===== Document extract =====
Mathematics for Quantum Computing
Just enough math to get you started
In order to move past just a trivial knowledge of quantum computing, one must have some basic math skills. This course will cover essential math. It is geared for the non mathematician/non engineer. No mathematical proofs will be covered. Just the basic math one needs in order to understand quantum computing.
Quantum computing is fast approaching a practical reality. QC impacts the future of computing as well as security issues. It is important that people in those fields understand quantum computing. They need enough math to be able to at least read articles on the topic and follow them sufficiently to understand. Without that knowledge, one cannot really understand the current trends in quantum computing.
What you'll learn-and how you can apply it
- Understand essential linear algebra
- Understand basic group theory
- Understand basic probability
This training course is for you because...
- IT personnel (programmers, network admins, etc.) can gain an understanding of quantum computing without having an extensive physics and math background.
- The impact of QC on IT and cybersecurity is so significant that all professionals in these fields need to have at least a working knowledge.
- It is a prerequisite for more advanced training
- Basic Introduction for Quantum Computing Live Online Training by Dr. Chuck Easttom (search O'Reilly for upcoming dates)
About your instructor
Dr. Chuck Easttom is the author of 27 books, including several on computer security, forensics, and cryptography. His books are used at over 60 universities. He has also authored numerous scientific papers (over 60 so far) on cryptography, quantum computing, digital forensics, cyber warfare, cryptography, and applied mathematics. He is an inventor with 19 computer science patents. He holds a Doctor of Science in cyber security (dissertation topic: a study of lattice-based cryptographic algorithms for post quantum computing) and three master's degrees (one in applied computer science, one in education, and one in systems engineering). He is currently working on a second doctorate in a bit different field, bio-engineering and nanotechnology (dissertation topic "The effects of nonlinear dynamics on nanotechnology and bioengineering"), due to complete summer 2020 and simultaneously working on a Ph.D. in computing from the University of Portsmouth (dissertation topic "On the application of algebraic graph theory to network forensics"). He is also simultaneously working on a 4th maters degree, this one in nuclear power from Thomas Edison State University. He is a Senior Member of the IEEE and a Senior Member of the ACM as well as a member of IACR (International Association of Cryptological Research) and INCOSE (International Council on Systems Engineering). He is also a Distinguished Speaker of the ACM (Association of Computing Machinery). and a frequent speaker at conferences. He is a reviewer for six scientific journals and the Editor in Chief for the American Journal of Science and Engineering. He is co-chair for the 2020 ACM Quantum Computing and Engineering Conference
The timeframes are only estimates and may vary according to how the class is progressing
Segment 1: Introductory linear algebra (45)
===== Data for review =====
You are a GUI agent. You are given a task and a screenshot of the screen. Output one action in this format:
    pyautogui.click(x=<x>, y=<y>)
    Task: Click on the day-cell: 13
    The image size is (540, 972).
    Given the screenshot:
=====
===== Data for review =====
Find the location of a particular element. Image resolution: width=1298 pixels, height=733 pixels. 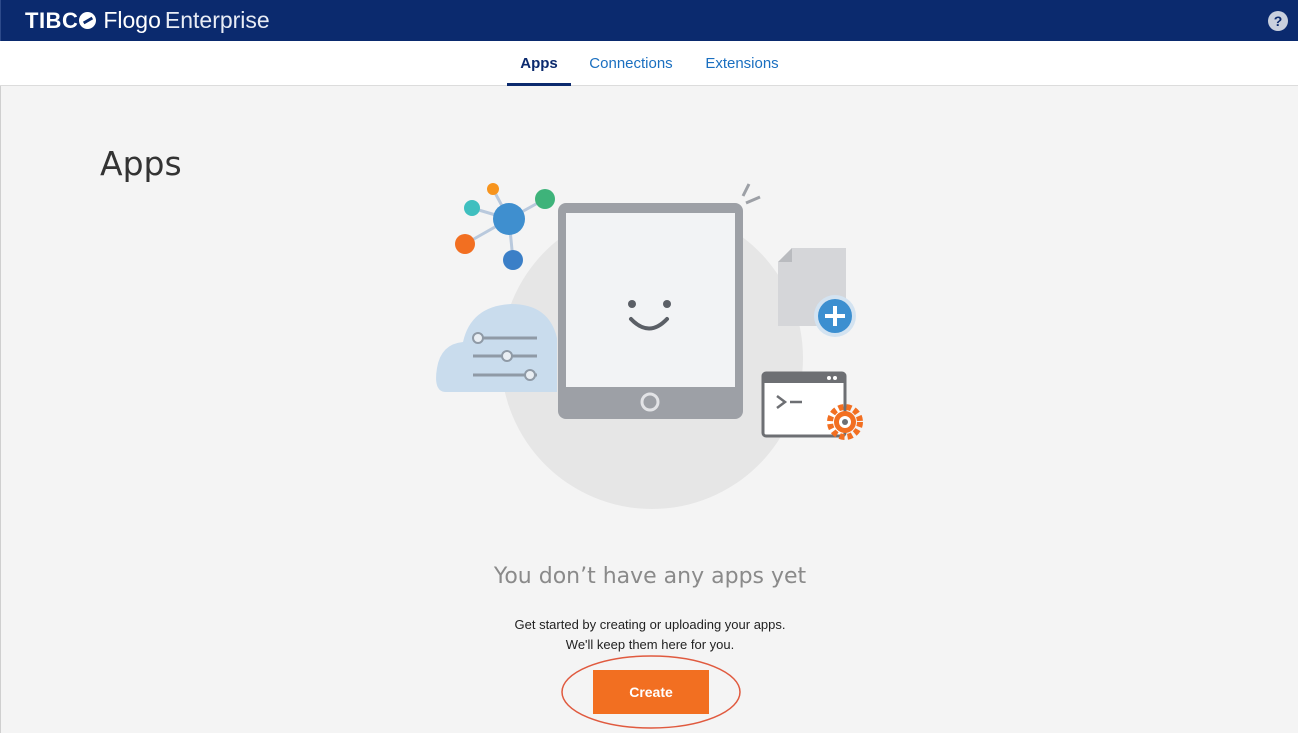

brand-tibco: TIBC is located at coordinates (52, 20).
=====
# What you have to do:
Please reproduce a passage from the quantum computing course description above, starting at the words "Mathematics for Quantum" and stopping after the words "to understand quantum computing.".

# Response to the exercise:
Mathematics for Quantum Computing
Just enough math to get you started
In order to move past just a trivial knowledge of quantum computing, one must have some basic math skills. This course will cover essential math. It is geared for the non mathematician/non engineer. No mathematical proofs will be covered. Just the basic math one needs in order to understand quantum computing.